5. Analyzing results-The final phase involves evaluating the results and interpreting the
findings.
Steps:
o Accuracy Metrics: Use precision, recall, F1-score, or confusion matrices to
measure model performance.
o Visualizations: Use graphs or word clouds to represent insights effectively.
o Actionable Insights: Extract useful conclusions that support decision-
making.
10(b) Explain Web Usage Mining.
Web usage mining discovers and analyses the patterns in click streams. Web usage mining
also includes associated data generated and collected as a consequence of user interactions
with web resources.
The phases are:
1. Pre-processing - Converts the usage information collected from the various data sources
into the data abstractions necessary for pattern discovery.
2. Pattern discovery - Exploits methods and algorithms developed from fields, such as
statistics, data mining, ML and pattern recognition.
3. Pattern analysis - Filter outs uninteresting rules or patterns from the set found during the
pattern discovery phase.
0Preprocessing-The raw data is cleaned and prepared for analysis.
Tasks:
o Removing irrelevant records (e.g., failed HTTP requests).
o Identifying unique users and sessions.
o Data formatting and transformation.
Example: Converting timestamps into session durations or categorizing URLs.
Pattern Discovery-This step applies data mining techniques to identify patterns in user behaviour.
Techniques:
o Clustering: Grouping users with similar browsing behavior.
o Association Rules: Identifying frequently accessed page sequences.
o Sequential Pattern Mining: Finding the order of page visits.
o Classification: Categorizing users based on behavior (e.g., new vs. returning users).
Pattern Analysis-Interpreting the patterns discovered to derive actionable insights.
Tools: Visualization tools, statistical analysis, and query languages.
Example: Identifying that users often navigate from "Homepage → Products → Checkout."
EXTRA
Outliers -Outliers are data points that differ significantly from the majority of the data in a
dataset.
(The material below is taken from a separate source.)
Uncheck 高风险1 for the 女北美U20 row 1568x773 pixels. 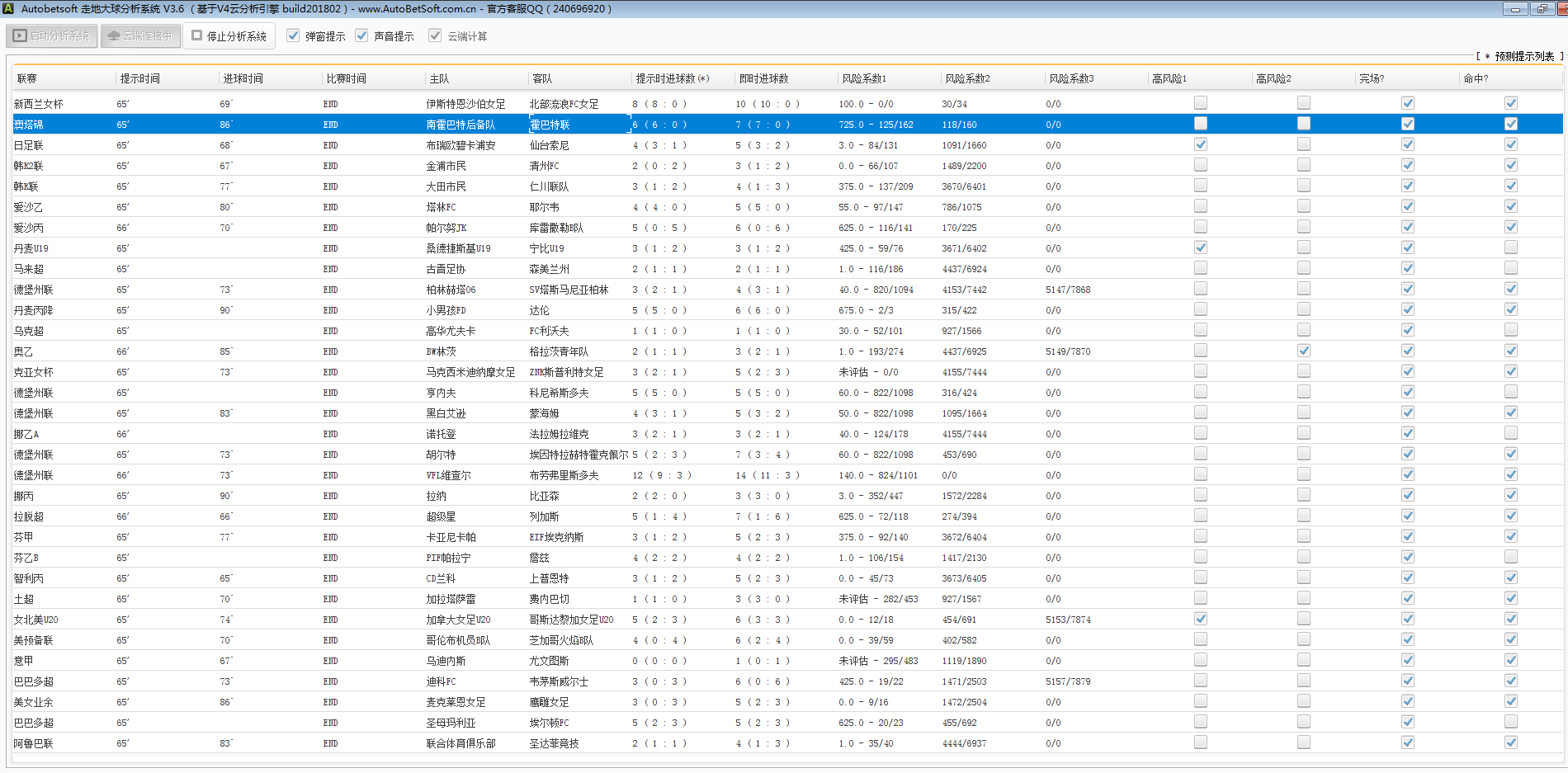pyautogui.click(x=1201, y=619)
They are values that fall far outside the normal range, either much higher or much
lower than most other values, potentially indicating variability in the data, errors, or rare
events.
Variance -Variance is a statistical measure that represents the degree of spread or dispersion
of a set of values. It is the average of the squared differences between each data point and the
mean of the dataset. High variance indicates that the data points are widely spread out, while
low variance means they are closely clustered around the mean.
Probability Distribution -A probability distribution is a mathematical function that describes
the likelihood of different outcomes in an experiment. It assigns probabilities to each possible
outcome in a sample space, and it can be discrete (for countable outcomes) or continuous (for
a range of outcomes).
Correlation -Correlation is a statistical measure that indicates the strength and direction of the
relationship between two variables. It can be positive (both variables increase or decrease
together), negative (one variable increases while the other decreases), or zero (no linear
relationship). The correlation coefficient quantifies this relationship on a scale from -1 to +1.